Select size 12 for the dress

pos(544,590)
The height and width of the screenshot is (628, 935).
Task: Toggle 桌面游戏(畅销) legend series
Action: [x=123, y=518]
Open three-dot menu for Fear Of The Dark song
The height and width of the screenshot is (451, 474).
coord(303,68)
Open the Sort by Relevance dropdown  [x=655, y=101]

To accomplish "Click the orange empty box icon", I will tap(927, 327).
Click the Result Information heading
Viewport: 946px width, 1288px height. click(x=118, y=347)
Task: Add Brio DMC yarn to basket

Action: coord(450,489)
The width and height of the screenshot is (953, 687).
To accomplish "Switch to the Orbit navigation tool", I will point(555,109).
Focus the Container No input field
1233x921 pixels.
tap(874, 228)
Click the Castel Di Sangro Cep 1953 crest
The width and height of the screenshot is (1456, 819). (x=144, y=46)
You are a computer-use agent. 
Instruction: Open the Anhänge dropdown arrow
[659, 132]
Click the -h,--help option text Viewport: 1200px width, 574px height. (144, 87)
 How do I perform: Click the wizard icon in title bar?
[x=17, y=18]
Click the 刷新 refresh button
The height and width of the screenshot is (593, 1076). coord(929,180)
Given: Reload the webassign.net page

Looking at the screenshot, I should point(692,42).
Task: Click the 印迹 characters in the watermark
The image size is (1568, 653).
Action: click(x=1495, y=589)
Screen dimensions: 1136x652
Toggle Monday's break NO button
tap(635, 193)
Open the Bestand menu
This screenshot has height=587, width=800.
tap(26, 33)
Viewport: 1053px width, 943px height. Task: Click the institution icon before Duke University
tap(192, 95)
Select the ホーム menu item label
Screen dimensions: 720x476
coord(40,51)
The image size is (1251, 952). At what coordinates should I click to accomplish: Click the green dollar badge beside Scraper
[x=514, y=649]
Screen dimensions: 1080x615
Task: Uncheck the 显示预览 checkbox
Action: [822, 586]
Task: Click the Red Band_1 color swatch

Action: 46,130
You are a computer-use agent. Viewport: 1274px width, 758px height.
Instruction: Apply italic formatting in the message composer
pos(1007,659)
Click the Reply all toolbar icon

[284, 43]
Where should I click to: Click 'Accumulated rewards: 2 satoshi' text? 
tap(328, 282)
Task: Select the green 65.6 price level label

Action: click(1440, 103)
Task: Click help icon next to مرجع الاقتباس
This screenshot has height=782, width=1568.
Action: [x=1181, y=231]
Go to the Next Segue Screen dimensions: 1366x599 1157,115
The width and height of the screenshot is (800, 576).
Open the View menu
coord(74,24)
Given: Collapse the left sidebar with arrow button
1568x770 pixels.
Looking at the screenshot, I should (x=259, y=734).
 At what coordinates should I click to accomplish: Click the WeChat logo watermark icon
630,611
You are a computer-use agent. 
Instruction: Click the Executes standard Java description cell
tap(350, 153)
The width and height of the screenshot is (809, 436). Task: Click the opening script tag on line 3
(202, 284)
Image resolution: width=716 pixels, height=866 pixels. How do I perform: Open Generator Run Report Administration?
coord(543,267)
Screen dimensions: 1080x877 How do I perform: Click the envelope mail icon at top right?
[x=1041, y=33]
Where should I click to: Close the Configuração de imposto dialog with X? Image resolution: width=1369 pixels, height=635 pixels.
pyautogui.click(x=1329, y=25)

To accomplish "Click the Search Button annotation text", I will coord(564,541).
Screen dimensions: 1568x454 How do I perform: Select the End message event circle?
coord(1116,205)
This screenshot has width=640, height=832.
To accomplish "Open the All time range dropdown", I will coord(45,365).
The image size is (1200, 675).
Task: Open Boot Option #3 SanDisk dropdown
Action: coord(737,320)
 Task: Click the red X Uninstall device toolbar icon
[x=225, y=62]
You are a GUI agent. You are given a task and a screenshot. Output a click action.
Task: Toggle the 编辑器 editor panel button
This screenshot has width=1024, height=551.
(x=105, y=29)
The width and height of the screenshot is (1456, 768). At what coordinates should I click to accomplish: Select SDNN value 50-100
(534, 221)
━━━━━━━━━━━━━━━━━━━━
▶ **Description of the task**:
Output the lines of the records above exactly as they appear, from the line containing "The height and width of the screenshot is (451, 474)." through the line containing "Task: Click the 印迹".

▶ **Response box**:
The height and width of the screenshot is (451, 474).
coord(303,68)
Open the Sort by Relevance dropdown  [x=655, y=101]

To accomplish "Click the orange empty box icon", I will tap(927, 327).
Click the Result Information heading
Viewport: 946px width, 1288px height. click(x=118, y=347)
Task: Add Brio DMC yarn to basket

Action: coord(450,489)
The width and height of the screenshot is (953, 687).
To accomplish "Switch to the Orbit navigation tool", I will point(555,109).
Focus the Container No input field
1233x921 pixels.
tap(874, 228)
Click the Castel Di Sangro Cep 1953 crest
The width and height of the screenshot is (1456, 819). (x=144, y=46)
You are a computer-use agent. 
Instruction: Open the Anhänge dropdown arrow
[659, 132]
Click the -h,--help option text Viewport: 1200px width, 574px height. (144, 87)
 How do I perform: Click the wizard icon in title bar?
[x=17, y=18]
Click the 刷新 refresh button
The height and width of the screenshot is (593, 1076). coord(929,180)
Given: Reload the webassign.net page

Looking at the screenshot, I should point(692,42).
Task: Click the 印迹 characters in the watermark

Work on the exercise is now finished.